» Data to process
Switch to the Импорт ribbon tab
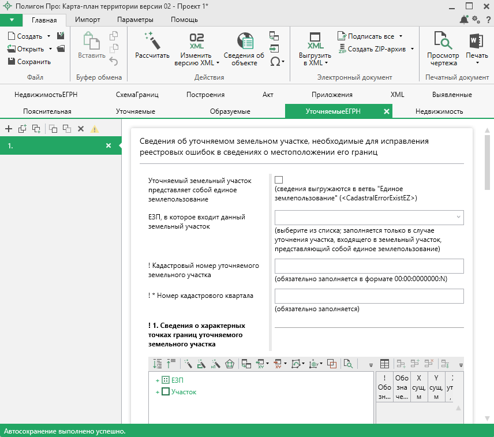This screenshot has height=437, width=494. click(x=88, y=20)
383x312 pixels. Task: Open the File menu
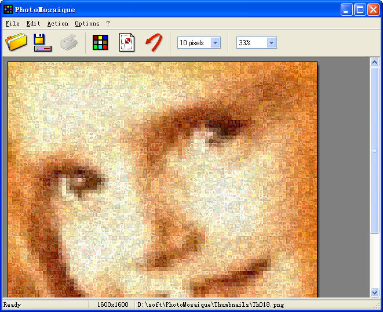[x=12, y=24]
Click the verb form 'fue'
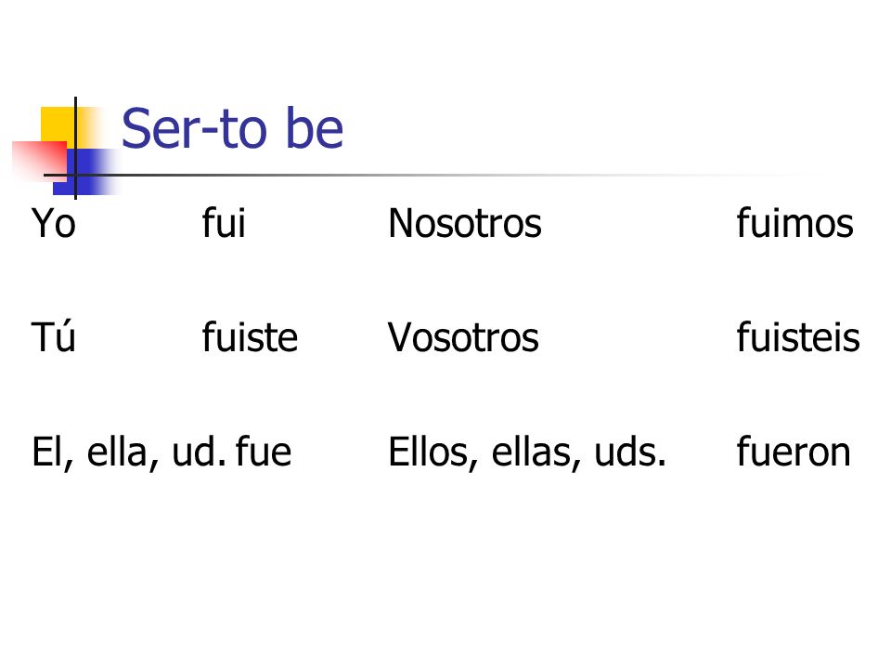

» How to complete this task
What is needed is an exact output of the records above, with every picture left out.

» Task response
Switch to the Импорт ribbon tab
This screenshot has height=437, width=494. click(x=88, y=20)
383x312 pixels. Task: Open the File menu
[x=12, y=24]
Click the verb form 'fue'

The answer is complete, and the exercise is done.